I enjoyed my single life. I enjoyed the quiet and the solititude. After living with someone for so long who is very loud and very active, it was very nice to just have the quiet.
I would go home, go to the fitness center for a quick walk on the treadmill. Go home, make myself a little dinner, then curl up in my 1 chair for a little knitting and tv. And I'd go to bed early. It was nice. It was calm. It was centering. It was exactly what I needed at that point in my life.
And I wasn't lonely. I tend to be a loner in some way. I've never been a big party animal or the social butterfly.
But the thing that really sucked about being single? Having to kill my own spiders. So there I was in my apartment, doing my thing, talking to the cats when I realize, they aren't paying attention. This isn't unusual. My cats are self-centered. But then I realize what has their attention. A BIG FUCKING SPIDER. I scream, cats run. AND. NO. ONE. COMES. TO. HELP. ME. That was the moment I truly realized I was single. So I get out my swiffer (great tool for killing spiders on the ceiling, by the way). And I killed it. And I left its carcass on the wall. Yes, I know its bad luck to kill a spider. I'm a bad witch and I'll go to bad witch hell or something for killing a spider. But I really don't like them. I REALLY DON'T.

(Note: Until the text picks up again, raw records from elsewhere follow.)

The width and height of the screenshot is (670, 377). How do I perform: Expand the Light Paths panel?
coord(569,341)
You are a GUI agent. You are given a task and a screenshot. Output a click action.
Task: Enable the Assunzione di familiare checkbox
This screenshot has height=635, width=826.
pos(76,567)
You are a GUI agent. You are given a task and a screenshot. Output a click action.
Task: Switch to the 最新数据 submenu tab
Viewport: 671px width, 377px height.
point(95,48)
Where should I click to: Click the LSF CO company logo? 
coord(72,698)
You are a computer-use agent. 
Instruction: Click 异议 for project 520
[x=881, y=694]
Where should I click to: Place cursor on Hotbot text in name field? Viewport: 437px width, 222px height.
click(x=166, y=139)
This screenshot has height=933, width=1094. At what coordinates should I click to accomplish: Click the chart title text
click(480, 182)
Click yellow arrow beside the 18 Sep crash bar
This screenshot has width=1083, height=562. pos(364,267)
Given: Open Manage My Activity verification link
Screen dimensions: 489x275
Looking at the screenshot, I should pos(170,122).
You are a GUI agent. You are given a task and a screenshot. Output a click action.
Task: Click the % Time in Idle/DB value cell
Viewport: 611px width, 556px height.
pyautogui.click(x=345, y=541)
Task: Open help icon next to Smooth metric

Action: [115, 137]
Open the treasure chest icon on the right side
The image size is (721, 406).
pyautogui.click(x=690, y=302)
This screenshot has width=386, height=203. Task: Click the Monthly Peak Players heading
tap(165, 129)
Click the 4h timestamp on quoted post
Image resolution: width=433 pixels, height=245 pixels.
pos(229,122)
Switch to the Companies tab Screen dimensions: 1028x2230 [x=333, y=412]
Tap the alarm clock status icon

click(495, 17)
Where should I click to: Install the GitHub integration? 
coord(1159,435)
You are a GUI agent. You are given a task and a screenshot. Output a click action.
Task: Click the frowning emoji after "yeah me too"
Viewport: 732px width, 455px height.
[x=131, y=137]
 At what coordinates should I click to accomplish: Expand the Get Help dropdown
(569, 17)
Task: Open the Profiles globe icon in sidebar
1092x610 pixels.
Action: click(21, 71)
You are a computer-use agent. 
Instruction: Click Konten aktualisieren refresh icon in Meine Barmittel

So now I live with two guys. Fortunately for me, KM will take the spider outside and relocate it. If it's really big and nasty, he has to kill it.
So, there you have it. The absolutely worst part of being single, LOL. Killing your own spiders.
But just 7 months after having my own place, I move in with KM and FKM. I enjoyed my time in my own place. It was good to know that I could do it. I proved it to myself.
And now I can get on with the fabulous joy of being with KM and FKM.
Here's little knitting update:
On the needles: Socks, scarf, and a baby blanket I'm going to frog and find a crochet pattern for instead.